Think about how such an announcement would go over in your school community. It would take a carefully planned approach, not unlike a mixture of strategic planning and development-style campaign feasibility studies.
"Sweeping changes have been announced that emphasize creativity, experimentation and problem-solving as well as experiential learning. Behind this revamp are four defining principles, the bedrock on which the redesigned program stands: question the status quo; confidence without attitude; being students always; and thinking beyond yourself."
Naturally, for independent schools, the question remains: how do we marry our extant curricula with these emphases? After all, we cannot abandon entirely what we have; we need a framework, and most of us will want to remain faithful to the tradition/spirit of the school, while acknowledging the needs of our graduates.

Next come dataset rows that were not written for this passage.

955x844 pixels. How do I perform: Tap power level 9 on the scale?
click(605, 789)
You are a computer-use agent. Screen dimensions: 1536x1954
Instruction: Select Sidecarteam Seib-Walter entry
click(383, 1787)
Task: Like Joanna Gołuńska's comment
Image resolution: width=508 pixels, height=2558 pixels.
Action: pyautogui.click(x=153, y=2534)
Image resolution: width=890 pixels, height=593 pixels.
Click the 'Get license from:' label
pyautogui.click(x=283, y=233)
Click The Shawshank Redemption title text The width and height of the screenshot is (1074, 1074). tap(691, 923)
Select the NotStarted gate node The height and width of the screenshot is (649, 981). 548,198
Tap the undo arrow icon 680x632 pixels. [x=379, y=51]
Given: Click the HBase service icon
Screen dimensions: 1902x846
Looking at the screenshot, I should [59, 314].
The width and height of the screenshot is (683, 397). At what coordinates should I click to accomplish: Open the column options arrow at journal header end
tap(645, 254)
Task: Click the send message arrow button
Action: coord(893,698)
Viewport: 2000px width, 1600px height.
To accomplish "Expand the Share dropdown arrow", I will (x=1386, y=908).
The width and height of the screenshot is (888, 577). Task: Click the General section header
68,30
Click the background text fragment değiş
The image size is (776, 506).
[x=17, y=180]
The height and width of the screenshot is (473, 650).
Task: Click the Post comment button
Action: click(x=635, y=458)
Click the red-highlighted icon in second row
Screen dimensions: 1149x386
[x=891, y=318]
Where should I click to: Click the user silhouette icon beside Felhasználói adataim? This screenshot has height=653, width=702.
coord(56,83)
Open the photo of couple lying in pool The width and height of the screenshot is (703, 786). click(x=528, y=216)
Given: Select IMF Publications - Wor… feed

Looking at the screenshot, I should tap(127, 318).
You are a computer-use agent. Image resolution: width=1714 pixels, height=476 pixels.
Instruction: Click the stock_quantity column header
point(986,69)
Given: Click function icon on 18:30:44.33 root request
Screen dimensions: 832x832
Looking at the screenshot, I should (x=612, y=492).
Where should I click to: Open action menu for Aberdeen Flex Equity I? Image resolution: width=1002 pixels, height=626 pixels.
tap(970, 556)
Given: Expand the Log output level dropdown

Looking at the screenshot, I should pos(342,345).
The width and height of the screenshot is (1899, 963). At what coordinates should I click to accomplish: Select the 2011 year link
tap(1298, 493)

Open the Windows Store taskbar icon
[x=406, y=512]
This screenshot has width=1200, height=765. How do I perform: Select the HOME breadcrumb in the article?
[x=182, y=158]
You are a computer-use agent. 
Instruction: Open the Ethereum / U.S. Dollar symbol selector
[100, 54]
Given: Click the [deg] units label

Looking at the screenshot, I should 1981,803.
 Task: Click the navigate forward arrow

As Lyons says, what is needed is "a person who can think outside, who says there has got to be a better way to do this and I am willing to step outside that boundary."
Our brick walls in independent schools will be the usual suspects:
(1) will we compromise our admission standards in order to attract this sort of student?
(2) how do we grade students in this redesigned system?
(3) will we lose our "perceived ranking" in our community?
(4) will our SAT/ACT scores be affected adversely by this approach?
Success will come from visionary leadership, new mission statements as tools of guidance, and a cultural reshaping of independent schools from the inside-out. It will also come by means of a willingness to confront the aforementioned brick walls (not an exhaustive list, to be sure). This effort will be people- and time-intensive, and it may represent the defining moment of an early 21st century headship.
As Lyons says, "The world feels different from the world of my parents. It seems to me that as I look out into the future, there are [many] unsustainabilities in the system."